▶ [Problem]:
From the first line of the listing below to the line containing "Investor Center (412, 2228)", write out everything exactly. No pictures.

▶ [Source records]:
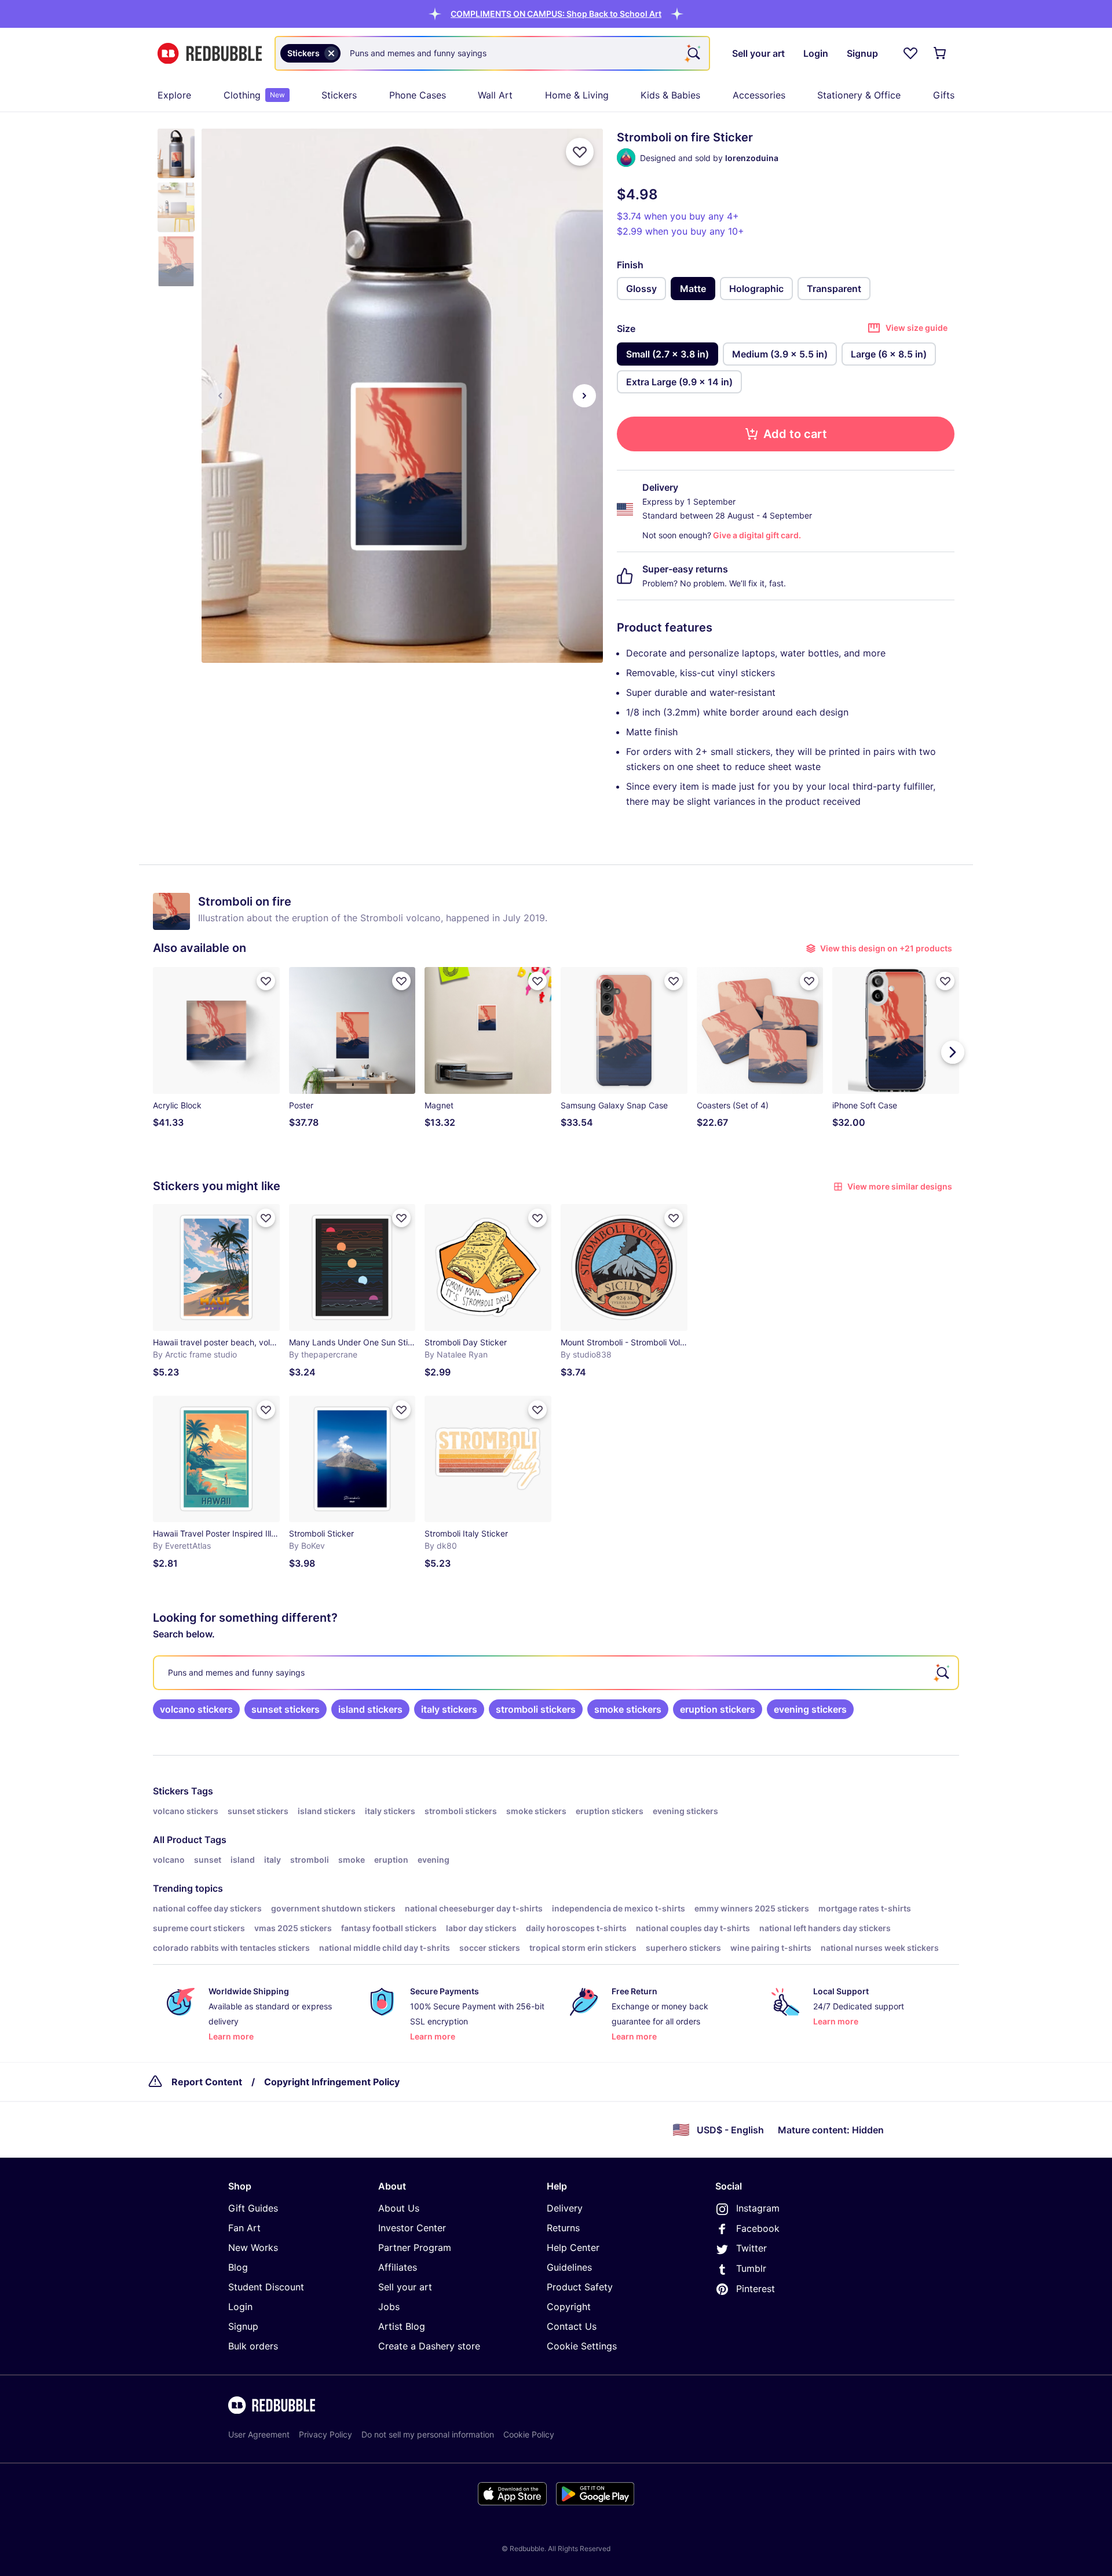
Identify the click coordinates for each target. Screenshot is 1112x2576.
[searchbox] (556, 1672)
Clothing (254, 95)
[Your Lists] (910, 53)
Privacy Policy (325, 2434)
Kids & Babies (670, 95)
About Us (398, 2208)
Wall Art (495, 95)
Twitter (751, 2248)
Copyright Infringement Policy (332, 2082)
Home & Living (577, 95)
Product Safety (580, 2287)
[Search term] (692, 53)
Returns (563, 2228)
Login (240, 2306)
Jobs (389, 2306)
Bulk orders (253, 2346)
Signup (243, 2326)
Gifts (943, 95)
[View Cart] (940, 53)
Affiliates (397, 2267)
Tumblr (751, 2268)
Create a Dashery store (429, 2346)
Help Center (573, 2247)
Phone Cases (417, 95)
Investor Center (412, 2228)
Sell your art (405, 2287)
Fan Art (244, 2228)
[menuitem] (174, 95)
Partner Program (414, 2247)
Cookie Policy (528, 2434)
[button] (556, 14)
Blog (238, 2267)
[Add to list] (580, 152)
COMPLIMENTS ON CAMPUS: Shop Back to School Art (556, 14)
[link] (196, 1709)
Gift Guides (253, 2208)
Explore (174, 95)
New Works (253, 2247)
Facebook (758, 2228)
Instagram (758, 2208)
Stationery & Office (859, 95)
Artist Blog (401, 2326)
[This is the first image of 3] (220, 395)
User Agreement (259, 2434)
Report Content (206, 2082)
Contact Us (572, 2326)
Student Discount (266, 2287)
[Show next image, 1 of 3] (584, 395)
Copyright (569, 2306)
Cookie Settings (582, 2346)
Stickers (339, 95)
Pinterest (755, 2288)
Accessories (759, 95)
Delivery (565, 2208)
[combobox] (492, 53)
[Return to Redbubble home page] (210, 53)
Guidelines (569, 2267)
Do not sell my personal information (427, 2434)
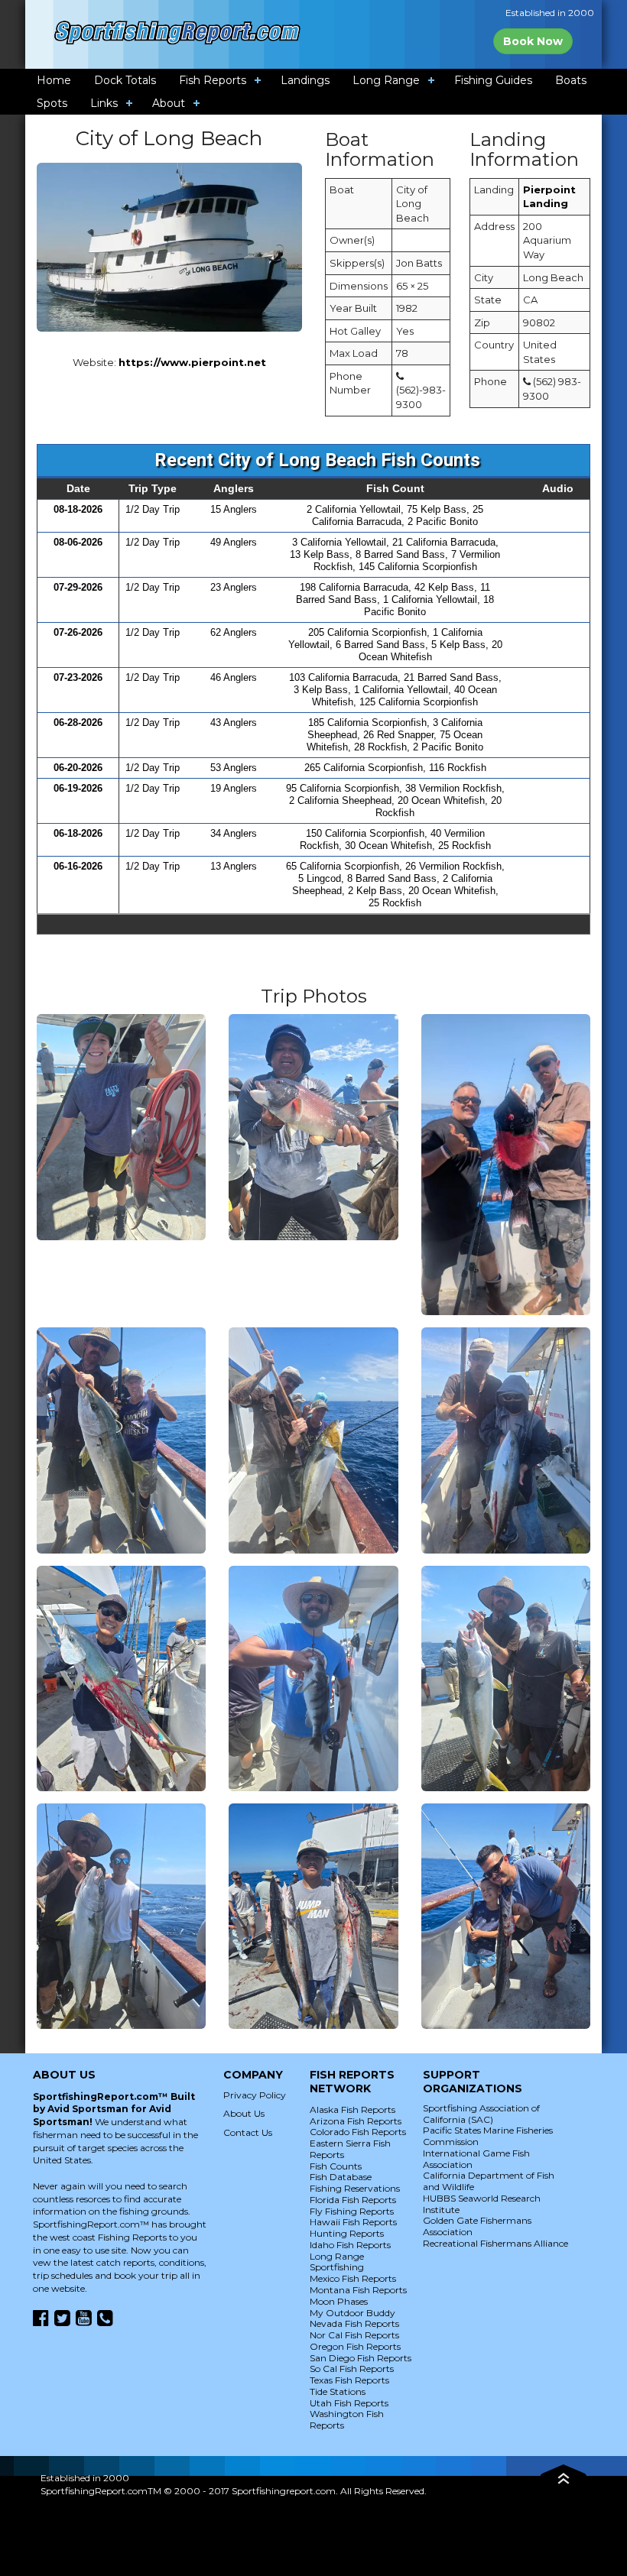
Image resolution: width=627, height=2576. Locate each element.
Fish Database (341, 2176)
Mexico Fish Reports (353, 2278)
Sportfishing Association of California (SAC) (481, 2113)
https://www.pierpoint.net (192, 362)
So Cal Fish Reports (352, 2368)
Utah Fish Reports (349, 2403)
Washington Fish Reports (347, 2419)
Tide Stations (337, 2391)
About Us (244, 2113)
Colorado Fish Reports (358, 2131)
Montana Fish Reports (358, 2290)
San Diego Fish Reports (360, 2358)
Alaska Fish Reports (352, 2109)
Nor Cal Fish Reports (354, 2335)
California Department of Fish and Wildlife (488, 2180)
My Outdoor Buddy (352, 2312)
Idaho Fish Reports (350, 2244)
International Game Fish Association (476, 2158)
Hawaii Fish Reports (353, 2222)
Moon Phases (339, 2301)
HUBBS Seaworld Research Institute (482, 2203)
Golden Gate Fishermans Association (477, 2226)
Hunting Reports (347, 2233)
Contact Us (247, 2132)
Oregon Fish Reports (355, 2346)
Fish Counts (336, 2166)
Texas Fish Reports (349, 2380)
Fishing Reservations (355, 2188)
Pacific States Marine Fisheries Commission (488, 2135)
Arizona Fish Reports (355, 2121)
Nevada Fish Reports (354, 2323)
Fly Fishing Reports (352, 2211)
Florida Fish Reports (353, 2199)
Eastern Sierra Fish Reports (350, 2148)
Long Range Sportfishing (337, 2261)
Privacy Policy (254, 2095)
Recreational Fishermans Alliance (495, 2243)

▶ [Response to this task]:
Identify the click coordinates for each target. Screenshot is 1112x2576.
[searchbox] (556, 1672)
Clothing (254, 95)
[Your Lists] (910, 53)
Privacy Policy (325, 2434)
Kids & Babies (670, 95)
About Us (398, 2208)
Wall Art (495, 95)
Twitter (751, 2248)
Copyright Infringement Policy (332, 2082)
Home & Living (577, 95)
Product Safety (580, 2287)
[Search term] (692, 53)
Returns (563, 2228)
Login (240, 2306)
Jobs (389, 2306)
Bulk orders (253, 2346)
Signup (243, 2326)
Gifts (943, 95)
[View Cart] (940, 53)
Affiliates (397, 2267)
Tumblr (751, 2268)
Create a Dashery store (429, 2346)
Help Center (573, 2247)
Phone Cases (417, 95)
Investor Center (412, 2228)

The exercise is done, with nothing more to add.